Donner moins à ceux qui disposent d'un patrimoine. C'est la politique défendue par la ministre du Logement Emmanuelle Cosse dans l'attribution des aides personnalisées au logement (APL), dont le budget global baisse cette année de 300 millions d'euros. Ceux qui disposent de plus de 30.000 € de patrimoine (en comptant le patrimoine familial) verront leur allocation baisser dès le 1er octobre, ainsi que l'indique l'ex-secrétaire nationale d'EELV :

C'est scandaleux qu'on dise que les étudiants dont les parents payent l'ISF arrêtent de toucher l'APL ? Je ne le crois pas. Sur la question du patrimoine, parce que j'ai vu beaucoup de désinformation là-dessus, [...] on regarde si vous avez un patrimoine au-dessus de 30.000 euros.

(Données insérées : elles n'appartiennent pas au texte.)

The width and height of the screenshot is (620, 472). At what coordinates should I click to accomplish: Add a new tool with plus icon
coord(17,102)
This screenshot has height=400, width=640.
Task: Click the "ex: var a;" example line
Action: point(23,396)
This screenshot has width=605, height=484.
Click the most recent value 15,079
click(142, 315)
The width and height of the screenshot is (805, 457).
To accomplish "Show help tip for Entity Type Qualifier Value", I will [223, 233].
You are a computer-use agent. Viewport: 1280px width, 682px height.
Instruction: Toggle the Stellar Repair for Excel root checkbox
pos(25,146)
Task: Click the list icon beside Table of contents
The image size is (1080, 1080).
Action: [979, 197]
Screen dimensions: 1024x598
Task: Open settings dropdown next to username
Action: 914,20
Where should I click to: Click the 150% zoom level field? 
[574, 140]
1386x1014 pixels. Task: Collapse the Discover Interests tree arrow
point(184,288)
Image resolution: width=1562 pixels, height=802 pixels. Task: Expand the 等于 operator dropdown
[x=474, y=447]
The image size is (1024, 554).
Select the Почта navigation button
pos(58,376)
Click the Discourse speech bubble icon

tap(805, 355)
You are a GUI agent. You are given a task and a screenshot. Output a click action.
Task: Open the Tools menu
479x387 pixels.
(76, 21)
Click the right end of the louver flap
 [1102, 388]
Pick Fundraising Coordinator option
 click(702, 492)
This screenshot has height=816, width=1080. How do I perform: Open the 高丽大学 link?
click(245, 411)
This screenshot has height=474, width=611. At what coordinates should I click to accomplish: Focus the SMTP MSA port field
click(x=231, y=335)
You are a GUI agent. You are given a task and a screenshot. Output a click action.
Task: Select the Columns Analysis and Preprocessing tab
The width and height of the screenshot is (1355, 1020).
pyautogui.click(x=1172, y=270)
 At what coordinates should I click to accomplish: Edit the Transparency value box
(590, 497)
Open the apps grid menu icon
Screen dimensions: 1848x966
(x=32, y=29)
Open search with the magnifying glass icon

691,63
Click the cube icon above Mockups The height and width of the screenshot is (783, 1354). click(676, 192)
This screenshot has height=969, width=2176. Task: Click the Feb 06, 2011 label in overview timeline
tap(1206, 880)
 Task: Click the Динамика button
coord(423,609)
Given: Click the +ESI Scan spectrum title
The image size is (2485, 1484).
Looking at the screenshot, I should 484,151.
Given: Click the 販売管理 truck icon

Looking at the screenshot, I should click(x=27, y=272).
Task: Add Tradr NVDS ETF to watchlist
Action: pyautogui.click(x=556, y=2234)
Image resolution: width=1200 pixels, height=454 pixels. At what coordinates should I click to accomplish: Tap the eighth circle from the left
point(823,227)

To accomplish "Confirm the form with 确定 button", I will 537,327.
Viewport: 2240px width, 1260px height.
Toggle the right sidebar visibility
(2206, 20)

Oui le livret A fait partie du patrimoine examiné. [...] Quelqu'un qui touche l'APL parce qu'il a des petits revenus et donc un loyer, mais à côté de ça une résidence secondaire, il a un patrimoine. [...] Le problème aujourd'hui, c'est les gens qui n'ont aucun patrimoine.

 

Lorsque l'intervieweuse Audrey Pulvar glisse à Emmanuelle Cosse que certaines personnes disposent d'un patrimoine tout en étant en difficulté financière, Emmanuelle Cosse argumente... en évoquant sa situation personnelle :

 

Eh bien, on le vend [Le bien]. Moi je n'ai pas de patrimoine, vous savez.

Si vous touchez les APL tout en disposant d'un bien, attendez-vous donc à des fins de mois difficiles rapidement... ou prenez contact avec un notaire.